Darryl nosed the van through the security checkpoint of the Europa Hotel, according to Andrew the most bombed hotel in Europe. The concrete and glass frontage was severe, angled into a shallow chevron. The hotel was surrounded by razor-wire.
The following day we had an interview and photo shoot for an English music paper in the Crown Liquor Saloon opposite the hotel.
‘Just keep your fucking voice down,’ Shane said to me as we left the security gate and crossed the road. ‘If anyone asks you what religion you are,’ Shane said, ‘well – just don’t talk to anybody.’
The Crown was an oppressively Victorian gin palace with stained-glass windows, a tiled floor and a moulded ceiling the colour of blood. After the interview we fell into talking with a couple of men who wanted to know who we were, what we were famous for. So much had Shane’s protectiveness got to me that I dreaded them asking about me. I kept my mouth shut and made sure to keep my coat closed up to my neck for fear they would see the red, white and blue of my shirt. Whatever social adeptness I thought I had, deserted me.
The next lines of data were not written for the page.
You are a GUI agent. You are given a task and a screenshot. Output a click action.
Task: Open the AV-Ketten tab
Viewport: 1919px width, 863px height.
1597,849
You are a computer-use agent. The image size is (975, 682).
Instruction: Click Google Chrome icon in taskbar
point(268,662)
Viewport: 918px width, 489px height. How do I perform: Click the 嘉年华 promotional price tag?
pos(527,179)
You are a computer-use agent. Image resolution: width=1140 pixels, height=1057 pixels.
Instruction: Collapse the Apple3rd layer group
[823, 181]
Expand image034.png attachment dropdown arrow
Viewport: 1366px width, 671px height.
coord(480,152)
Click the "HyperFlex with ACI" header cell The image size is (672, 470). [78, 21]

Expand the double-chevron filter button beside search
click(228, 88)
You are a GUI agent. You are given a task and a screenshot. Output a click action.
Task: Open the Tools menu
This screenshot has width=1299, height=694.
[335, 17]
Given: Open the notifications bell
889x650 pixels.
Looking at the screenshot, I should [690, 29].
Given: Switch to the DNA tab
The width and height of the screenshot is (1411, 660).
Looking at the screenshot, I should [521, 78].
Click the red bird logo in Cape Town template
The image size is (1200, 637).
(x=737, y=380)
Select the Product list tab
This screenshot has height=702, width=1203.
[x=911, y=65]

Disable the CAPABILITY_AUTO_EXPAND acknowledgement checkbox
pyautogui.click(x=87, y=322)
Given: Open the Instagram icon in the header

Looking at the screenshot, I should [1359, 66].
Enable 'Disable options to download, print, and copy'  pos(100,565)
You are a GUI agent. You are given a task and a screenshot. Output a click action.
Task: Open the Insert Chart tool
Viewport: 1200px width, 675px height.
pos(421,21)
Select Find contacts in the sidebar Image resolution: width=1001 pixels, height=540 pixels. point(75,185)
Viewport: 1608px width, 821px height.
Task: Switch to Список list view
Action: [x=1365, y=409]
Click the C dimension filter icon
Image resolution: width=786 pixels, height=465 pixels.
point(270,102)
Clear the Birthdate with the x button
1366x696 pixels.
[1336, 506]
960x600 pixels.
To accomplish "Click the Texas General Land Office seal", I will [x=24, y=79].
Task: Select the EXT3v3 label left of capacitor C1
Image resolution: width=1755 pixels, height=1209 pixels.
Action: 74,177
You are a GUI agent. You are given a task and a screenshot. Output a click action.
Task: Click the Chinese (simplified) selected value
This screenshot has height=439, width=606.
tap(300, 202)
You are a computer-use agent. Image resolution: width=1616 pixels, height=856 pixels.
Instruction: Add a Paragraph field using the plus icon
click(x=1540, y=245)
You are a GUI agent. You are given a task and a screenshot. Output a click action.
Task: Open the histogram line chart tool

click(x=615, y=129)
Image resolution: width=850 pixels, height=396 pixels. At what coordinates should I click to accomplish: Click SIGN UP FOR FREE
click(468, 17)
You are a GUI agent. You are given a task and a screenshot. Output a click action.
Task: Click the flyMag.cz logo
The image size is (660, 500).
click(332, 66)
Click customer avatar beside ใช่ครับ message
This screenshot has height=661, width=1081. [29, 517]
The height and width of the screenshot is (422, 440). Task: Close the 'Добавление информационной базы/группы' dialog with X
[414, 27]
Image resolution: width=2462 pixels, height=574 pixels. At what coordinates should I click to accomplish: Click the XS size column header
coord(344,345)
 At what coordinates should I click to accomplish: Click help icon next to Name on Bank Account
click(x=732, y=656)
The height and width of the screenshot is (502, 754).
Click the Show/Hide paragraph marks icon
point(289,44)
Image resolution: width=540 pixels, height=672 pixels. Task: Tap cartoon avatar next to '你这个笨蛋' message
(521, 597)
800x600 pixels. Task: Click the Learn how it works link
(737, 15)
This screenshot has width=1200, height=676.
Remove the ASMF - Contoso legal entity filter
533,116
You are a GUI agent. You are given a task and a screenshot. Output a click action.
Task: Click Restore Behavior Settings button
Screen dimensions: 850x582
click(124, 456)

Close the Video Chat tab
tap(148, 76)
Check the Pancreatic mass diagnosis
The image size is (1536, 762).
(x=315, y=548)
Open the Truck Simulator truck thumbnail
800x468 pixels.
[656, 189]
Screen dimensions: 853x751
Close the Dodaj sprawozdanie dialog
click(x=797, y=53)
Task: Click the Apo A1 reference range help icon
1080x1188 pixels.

We showed up at the Ulster Hall around the time we’d been told to and mustered our gear in the centre of the floor of the auditorium. The hall was huge, with a balustraded balcony, huge windows and chandeliers. Behind the stage towered the ranks of pipes of an organ. We sat around waiting for our turn to go up onto the stage to do our sound check while Costello did his. We disdained his prerogative as the headliner, the time he took over his sound check commensurate with his sense of self-importance.
I’d been taken to see Costello at the Nashville Rooms on Cromwell Road in London in 1977. When he came out onto the stage, the pigeon-toed testy nerd in Buddy Holly glasses, wearing jeans with deep turn-ups, turned into an apoplectic scourge – agitated, impatient, spleenful. His veins swelled at his temples and a ridge formed down the centre of his forehead.
At his sound check at the Ulster Hall, Costello looked like just another guy in blazer, jeans and specs making a living. We scoffed at his puffery when he went back to his hotel after he’d finished.
When it came to our sound check, we were confused as to how it was all supposed to work. There was a chaos of cables and boxes and activity. Space seemed reluctantly to be made for us. Darryl wheeled out our gear and arranged it around the stage, liaising with whomever of Costello’s crew he could get to lend a hand. We got our instruments out and then stood around waiting to be told what to do. The feeling that we were a nuisance was made worse by the implicit requirement to be grateful to Costello for bringing us on the road in the first place, and to his crew for bringing our gear on the truck.
Despite all the gigs he’d done, Shane had never come to understand that the guy behind the desk in the wings controlled the sound on stage. Shane directed all his requirements to the front-of-house engineer in his barriered pen in the auditorium. He was a fat, balding guy with a red face whom everybody called the Bishop.
‘Don’t talk to me!’ the Bishop laughed from the desk, inviting his crew to laugh at us too. ‘Talk to your guy!’ he shouted. He waded out of his enclosure crying out ‘Dinner!’ and wafted his crew towards backstage, leaving only a guy called Flakey to look after us. Flakey was our guy and we drank up his kindness as he nodded us through our instrument checks from his desk.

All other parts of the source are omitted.